Warehouse says FY earnings and dividends to fall
Warehouse says FY earnings and dividends to fall as it seeks $115M to expand financial services
By Tina Morrison
March 6 (BusinessDesk) – Warehouse Group expects full-year earnings to fall as it invests in financial services and buys rival retailers to diversify away from its mature ‘red shed’ discount stores where growth is limited.
Warehouse expects adjusted full-year profit of $67 million to $71 million, down from $73.7 million last year, the Auckland-based company said today. It posted a 13 percent drop in adjusted first half profit of $46.2 million today, at the bottom end of its $46 million to $48 million forecast.
Warehouse said today it plans to pay $3 million for the Diners Club New Zealand business to expand its range of financial services.

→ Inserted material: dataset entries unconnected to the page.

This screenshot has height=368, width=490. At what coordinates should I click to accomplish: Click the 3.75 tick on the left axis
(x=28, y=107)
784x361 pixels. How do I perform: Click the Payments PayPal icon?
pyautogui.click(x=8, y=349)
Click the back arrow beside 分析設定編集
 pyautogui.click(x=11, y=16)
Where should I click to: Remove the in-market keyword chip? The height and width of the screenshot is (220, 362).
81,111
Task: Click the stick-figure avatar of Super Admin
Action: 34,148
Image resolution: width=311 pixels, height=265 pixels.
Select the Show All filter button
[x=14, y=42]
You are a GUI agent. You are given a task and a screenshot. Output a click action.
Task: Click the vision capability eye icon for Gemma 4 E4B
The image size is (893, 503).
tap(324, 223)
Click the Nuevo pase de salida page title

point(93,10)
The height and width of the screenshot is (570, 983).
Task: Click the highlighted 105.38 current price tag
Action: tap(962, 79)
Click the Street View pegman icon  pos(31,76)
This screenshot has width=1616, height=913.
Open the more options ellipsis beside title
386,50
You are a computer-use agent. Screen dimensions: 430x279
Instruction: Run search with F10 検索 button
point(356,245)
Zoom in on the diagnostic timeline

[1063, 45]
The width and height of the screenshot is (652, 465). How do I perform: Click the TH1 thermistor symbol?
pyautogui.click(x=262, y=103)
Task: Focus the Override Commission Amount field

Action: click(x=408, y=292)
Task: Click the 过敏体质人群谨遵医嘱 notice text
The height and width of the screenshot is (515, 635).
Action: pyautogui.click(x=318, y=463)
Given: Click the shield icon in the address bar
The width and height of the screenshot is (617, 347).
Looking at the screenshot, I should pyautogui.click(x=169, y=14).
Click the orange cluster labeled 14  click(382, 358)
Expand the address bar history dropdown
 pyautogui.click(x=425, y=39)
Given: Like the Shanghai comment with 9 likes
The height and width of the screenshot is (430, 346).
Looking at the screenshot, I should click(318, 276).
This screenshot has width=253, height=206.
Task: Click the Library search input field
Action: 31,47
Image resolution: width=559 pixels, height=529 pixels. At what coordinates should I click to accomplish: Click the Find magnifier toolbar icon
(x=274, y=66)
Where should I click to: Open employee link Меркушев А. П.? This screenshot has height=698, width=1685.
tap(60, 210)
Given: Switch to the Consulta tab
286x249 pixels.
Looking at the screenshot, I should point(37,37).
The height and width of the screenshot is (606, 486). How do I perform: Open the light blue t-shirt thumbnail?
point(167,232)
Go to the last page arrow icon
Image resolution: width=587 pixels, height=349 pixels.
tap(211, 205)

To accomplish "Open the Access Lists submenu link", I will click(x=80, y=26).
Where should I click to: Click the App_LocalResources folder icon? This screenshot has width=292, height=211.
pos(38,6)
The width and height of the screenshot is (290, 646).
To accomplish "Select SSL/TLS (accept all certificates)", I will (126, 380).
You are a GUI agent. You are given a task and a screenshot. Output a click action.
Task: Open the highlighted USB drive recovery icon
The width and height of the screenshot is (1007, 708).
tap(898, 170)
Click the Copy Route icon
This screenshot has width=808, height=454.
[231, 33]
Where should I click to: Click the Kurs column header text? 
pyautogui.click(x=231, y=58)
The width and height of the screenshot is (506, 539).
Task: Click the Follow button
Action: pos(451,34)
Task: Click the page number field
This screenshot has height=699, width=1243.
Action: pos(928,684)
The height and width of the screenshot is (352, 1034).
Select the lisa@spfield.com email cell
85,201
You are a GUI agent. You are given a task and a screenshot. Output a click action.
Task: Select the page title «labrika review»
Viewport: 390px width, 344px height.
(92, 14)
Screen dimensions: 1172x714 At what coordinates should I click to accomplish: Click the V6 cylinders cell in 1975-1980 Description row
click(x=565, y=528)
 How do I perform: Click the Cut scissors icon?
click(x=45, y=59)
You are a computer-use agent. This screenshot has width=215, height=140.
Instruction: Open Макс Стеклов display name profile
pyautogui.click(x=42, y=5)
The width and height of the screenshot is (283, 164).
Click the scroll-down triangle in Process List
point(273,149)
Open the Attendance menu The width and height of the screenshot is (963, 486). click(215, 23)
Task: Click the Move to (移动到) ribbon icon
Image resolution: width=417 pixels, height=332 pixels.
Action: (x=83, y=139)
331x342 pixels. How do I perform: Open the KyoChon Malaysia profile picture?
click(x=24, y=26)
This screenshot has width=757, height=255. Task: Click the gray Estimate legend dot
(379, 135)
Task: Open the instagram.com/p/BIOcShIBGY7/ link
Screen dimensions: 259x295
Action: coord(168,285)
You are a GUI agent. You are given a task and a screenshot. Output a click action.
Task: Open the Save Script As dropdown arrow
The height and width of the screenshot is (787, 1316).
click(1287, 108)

The company is beefing up financial services as it seeks to diversify earnings away from its core discount barn stores, expanding its stationery stores, acquiring the Noel Leeming entertainment and technology chain and increasing its stake in the outdoor and adventure retailer Torpedo7 Group.
“We are in an ongoing process of reshaping The Warehouse Group, with each business at a different stage in its journey,” chairman Ted van Arkel said. “Opportunities such as financial services, which has arisen because of our strategy, are exciting and will provide material earnings to the group in the medium term.”
In order to invest in its business to drive future earnings, the company will cut its dividend payout ratio to between 75-85 percent of adjusted profit, from a previous policy of 90 percent of adjusted profit, it said. To provide certainty for shareholder, the policy will phased in over the next two years when a minimum dividend of 19 cents per share will be paid.
Shares in Warehouse are in a trading halt as the company seeks to raise $115 million to strengthen its capital base to support its financial services strategy. It plans to sell $100 million of shares at a 5 percent discount at $3.23 apiece to institutional shareholders today. It also plans to offer a $15 million share purchase plan to other New Zealand shareholders who hold shares at March 18.
Warehouse founder Stephen Tindall and his Tindall Foundation will participate in the equity raising to maintain existing stakes in the company.
The company’s financial services business is expected to lose as much as $3 million after tax in the 2014 and 2015 financial years as the business is developed, and contribute to earnings from the 2016 financial year, Warehouse said.